A drop in the currency bloc's inflation to well below the ECB's target level and firm money market rates have convinced many investors a shift in ECB policy is on the way and looks set to support prices until the central bank meets on Thursday.
"The bias remains for it to ease, as markets drive the ECB to address disinflationary pressures building in the euro zone," said Jeremy Stretch, head of currency strategy at CIBC World Markets.
The euro touched a fresh six-week low early on Monday as the rate cut talk spread to Asia, though by midday it had recovered to be up 0.2 percent at $1.3510, helped by the release of positive manufacturing Purchasing Managers' Index (PMI) surveys.
The euro zone PMI showed factory production in the 17-nation bloc had accelerated as expected in October, though it remained weak compared to historical levels.
"On past performance it is still only consistent with pretty weak industrial production growth. It's rising - but it's hardly at booming levels," said Ben May at Capital Economics.
Europe's broad FTSEurofirst 300 index nudged up slightly after the surveys for a gain 0.4 percent on the day as it closes in on last-week's five-year high.
The better economic outlook was also expected to lead to a firmer start when Wall St opened, though investors were expected to be in a cautious mood ahead of Friday's key jobs data.

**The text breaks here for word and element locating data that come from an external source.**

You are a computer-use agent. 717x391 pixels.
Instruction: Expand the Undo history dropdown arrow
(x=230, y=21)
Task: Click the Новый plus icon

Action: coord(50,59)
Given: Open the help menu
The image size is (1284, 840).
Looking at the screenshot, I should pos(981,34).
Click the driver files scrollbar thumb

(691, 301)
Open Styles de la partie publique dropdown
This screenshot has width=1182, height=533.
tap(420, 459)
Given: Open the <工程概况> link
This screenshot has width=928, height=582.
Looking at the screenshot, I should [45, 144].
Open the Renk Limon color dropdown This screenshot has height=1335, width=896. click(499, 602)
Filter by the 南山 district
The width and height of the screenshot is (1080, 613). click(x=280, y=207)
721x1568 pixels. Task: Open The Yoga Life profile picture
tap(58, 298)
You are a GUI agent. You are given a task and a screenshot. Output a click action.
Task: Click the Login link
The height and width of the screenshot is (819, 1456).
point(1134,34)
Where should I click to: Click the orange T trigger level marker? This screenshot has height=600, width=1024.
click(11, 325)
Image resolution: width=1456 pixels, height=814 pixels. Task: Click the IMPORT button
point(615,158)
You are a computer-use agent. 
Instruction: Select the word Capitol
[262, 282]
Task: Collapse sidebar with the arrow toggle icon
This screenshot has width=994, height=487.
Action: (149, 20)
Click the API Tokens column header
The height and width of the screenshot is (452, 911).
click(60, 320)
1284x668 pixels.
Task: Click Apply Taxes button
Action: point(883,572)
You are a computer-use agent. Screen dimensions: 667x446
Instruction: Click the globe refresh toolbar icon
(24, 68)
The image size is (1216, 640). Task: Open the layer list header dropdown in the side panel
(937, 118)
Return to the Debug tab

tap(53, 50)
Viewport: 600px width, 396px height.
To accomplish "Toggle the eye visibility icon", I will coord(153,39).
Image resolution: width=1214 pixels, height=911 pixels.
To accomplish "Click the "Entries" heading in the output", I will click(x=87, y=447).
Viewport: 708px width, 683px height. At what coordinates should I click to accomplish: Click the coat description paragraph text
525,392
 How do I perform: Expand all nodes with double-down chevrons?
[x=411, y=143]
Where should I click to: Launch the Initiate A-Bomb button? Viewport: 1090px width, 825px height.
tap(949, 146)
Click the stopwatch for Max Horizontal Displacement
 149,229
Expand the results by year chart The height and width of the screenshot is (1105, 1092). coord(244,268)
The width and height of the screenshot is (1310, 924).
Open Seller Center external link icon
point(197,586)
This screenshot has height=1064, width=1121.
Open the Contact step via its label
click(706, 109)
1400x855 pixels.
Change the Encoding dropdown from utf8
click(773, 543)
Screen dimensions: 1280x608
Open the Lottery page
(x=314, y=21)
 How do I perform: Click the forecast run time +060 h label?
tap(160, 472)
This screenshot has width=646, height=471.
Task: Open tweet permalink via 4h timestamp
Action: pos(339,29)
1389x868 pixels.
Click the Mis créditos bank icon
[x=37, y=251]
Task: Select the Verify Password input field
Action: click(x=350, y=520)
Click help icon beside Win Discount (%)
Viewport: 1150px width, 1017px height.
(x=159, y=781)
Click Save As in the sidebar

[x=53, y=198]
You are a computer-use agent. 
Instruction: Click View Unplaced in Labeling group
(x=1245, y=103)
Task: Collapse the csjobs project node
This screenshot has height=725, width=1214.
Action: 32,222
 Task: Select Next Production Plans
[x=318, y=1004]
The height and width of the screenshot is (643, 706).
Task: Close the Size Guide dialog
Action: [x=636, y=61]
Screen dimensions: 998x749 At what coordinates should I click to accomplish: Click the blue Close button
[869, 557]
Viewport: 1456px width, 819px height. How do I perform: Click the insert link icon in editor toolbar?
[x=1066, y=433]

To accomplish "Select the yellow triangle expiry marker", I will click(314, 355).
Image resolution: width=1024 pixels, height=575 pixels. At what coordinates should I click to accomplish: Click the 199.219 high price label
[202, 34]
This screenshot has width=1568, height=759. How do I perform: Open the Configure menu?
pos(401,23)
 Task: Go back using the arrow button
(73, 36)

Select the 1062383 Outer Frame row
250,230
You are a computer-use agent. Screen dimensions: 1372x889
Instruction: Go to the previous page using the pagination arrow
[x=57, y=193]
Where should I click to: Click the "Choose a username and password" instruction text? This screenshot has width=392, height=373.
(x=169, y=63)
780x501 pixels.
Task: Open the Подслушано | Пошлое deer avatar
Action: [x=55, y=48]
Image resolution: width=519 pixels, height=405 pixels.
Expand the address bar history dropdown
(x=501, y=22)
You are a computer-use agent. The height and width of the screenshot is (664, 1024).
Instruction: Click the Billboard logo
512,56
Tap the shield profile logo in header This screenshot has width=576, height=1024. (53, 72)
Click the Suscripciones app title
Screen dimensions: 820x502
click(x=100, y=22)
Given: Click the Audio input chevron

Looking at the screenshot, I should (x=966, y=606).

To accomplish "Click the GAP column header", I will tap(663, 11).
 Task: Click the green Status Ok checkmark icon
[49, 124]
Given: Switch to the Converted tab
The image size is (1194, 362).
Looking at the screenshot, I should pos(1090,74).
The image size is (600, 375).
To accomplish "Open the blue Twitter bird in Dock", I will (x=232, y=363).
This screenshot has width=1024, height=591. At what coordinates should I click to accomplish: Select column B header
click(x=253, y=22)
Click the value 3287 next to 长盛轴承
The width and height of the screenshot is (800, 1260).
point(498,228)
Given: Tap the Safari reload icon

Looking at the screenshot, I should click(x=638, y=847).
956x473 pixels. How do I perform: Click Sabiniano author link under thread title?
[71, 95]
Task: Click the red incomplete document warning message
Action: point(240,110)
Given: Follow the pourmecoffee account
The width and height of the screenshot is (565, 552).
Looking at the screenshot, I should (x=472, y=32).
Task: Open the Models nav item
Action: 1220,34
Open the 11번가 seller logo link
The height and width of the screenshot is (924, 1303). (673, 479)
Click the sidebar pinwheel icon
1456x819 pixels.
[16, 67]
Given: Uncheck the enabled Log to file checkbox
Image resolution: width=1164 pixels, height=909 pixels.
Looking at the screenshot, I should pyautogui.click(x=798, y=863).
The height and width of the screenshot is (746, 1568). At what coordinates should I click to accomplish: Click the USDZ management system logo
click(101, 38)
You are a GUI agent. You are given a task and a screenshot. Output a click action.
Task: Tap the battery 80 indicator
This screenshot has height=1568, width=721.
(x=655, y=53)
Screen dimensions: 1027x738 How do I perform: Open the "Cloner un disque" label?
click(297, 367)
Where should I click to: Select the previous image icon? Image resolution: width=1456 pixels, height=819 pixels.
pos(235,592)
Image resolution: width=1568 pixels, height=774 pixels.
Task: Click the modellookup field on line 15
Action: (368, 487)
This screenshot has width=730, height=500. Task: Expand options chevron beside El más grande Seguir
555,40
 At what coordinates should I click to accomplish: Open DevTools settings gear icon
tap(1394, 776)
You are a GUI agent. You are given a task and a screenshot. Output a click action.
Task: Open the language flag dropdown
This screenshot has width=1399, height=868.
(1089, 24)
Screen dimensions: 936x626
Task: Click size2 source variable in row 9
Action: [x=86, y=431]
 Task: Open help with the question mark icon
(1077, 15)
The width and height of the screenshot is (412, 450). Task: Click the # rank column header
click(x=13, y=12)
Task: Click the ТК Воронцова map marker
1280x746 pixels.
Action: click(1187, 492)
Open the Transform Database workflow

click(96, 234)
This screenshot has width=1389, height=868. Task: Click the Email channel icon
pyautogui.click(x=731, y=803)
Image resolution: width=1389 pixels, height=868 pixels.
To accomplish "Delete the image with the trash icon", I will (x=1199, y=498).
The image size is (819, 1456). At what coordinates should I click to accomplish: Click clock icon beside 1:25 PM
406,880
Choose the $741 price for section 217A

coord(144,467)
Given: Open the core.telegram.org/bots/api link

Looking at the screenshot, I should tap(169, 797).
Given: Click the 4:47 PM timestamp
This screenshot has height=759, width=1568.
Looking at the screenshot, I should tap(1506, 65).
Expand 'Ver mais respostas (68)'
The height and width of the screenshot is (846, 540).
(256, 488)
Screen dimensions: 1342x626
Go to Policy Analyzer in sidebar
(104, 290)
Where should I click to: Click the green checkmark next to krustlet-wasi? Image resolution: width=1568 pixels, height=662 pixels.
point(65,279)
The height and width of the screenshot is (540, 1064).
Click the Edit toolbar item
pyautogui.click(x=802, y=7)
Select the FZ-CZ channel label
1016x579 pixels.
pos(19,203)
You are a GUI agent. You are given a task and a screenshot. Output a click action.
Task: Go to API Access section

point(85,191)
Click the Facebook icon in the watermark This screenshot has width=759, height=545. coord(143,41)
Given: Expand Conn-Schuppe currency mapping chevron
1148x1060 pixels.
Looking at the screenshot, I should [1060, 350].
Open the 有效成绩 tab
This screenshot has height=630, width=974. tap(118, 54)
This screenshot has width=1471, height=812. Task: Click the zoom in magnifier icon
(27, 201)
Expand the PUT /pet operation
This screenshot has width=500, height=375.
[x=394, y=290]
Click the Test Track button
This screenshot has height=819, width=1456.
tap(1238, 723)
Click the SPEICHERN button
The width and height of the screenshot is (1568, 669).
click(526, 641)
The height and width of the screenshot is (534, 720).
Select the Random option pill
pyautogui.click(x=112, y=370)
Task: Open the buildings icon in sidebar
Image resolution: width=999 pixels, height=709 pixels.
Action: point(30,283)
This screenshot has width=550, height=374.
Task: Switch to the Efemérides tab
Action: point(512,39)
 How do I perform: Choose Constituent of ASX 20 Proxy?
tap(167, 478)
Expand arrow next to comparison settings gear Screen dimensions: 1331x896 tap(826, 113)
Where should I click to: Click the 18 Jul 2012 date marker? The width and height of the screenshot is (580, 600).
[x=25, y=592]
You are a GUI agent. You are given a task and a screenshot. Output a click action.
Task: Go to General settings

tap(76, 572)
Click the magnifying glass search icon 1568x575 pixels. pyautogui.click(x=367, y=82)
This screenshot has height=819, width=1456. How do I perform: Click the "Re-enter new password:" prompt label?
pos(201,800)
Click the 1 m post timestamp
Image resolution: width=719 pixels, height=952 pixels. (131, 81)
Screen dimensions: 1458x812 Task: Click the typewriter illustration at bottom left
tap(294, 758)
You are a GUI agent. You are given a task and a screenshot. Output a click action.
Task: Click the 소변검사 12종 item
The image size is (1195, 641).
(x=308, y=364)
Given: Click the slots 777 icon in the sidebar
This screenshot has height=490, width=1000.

A weekend report pointing to expansion in China's giant service sector had earlier done little to invigorate Asian markets. MSCI's broadest index of Asia-Pacific shares outside Japan eased 0.2 percent while Tokyo markets were closed for a holiday.
The MSCI world equity index, which tracks shares in 45 nations, was 0.1 percent higher.
MORE CASH OR LOWER RATES?
In fixed income markets, bets on an easing in euro zone rates lifted both core and lower-rated euro zone bonds, though there remained a debate among analysts over which policy tool the ECB might choose to use.
In addition to a cut in its main refinancing rate, now at 0.5 percent, the ECB could reduce the deposit rate to below zero, which would have a bigger effect on money markets. It may even promise of another long-term refinancing operation to ensure banks have plentiful liquidity. [ID:nL5N0IN04N}
"I'd be surprised if they don't do something before the year-end," said Simon Smith, chief economist at FXPro. "On balance, I'd be thinking they were more likely to do some thing on the liquidity side where it would be more effective."
The Bank of England also holds it policy meeting on Thursday and is expected to stay on hold following a run of improving UK economic data.
Meanwhile markets remain highly sensitive to any clues on when the Federal Reserve might scale back its bond-buying after upbeat U.S. factory data last week stirred talk of a tapering in December, rather than in March as many had been anticipating.
Dallas President Richard Fisher, took the opportunity of a speech in Sydney on Monday to lambast Washington for making the Fed's task much harder.
"The inability of our government to get its act together has countered the pro-cyclical policy of the Federal Reserve," Fisher told business conference.
Fed Governor Jerome Powell and the heads of the St. Louis and Boston Feds are due to speak later in the day.
However, the main event this week will be Friday's U.S. payrolls report which is expected to show a modest rise of just 125,000 in October, amid uncertainty about the economic impact of last month's government shutdown in Washington.
A soft report, and particularly any rise in the jobless rate, would argue against an early Fed tapering.
Also of note will be the U.S. gross domestic product (GDP) on Thursday, expected to show annual growth of 1.9 percent in the third quarter, down from 2.5 percent the previous quarter.
Commodity prices were held in check by the firm dollar.
Spot gold was trading at $1,316 an ounce, having fallen from a peak of $1,361.60 last week. Copper shed 0.6 percent to $7,200 a tonne.
Oil prices steadied following last week's losses as a firmer dollar and ample supplies outweighed concerns about a drop in Libyan crude exports.
Brent crude for December delivery was up 56 cents at $106.48 a barrel. U.S. oil for December delivery was 29 cents firmer at $94.90.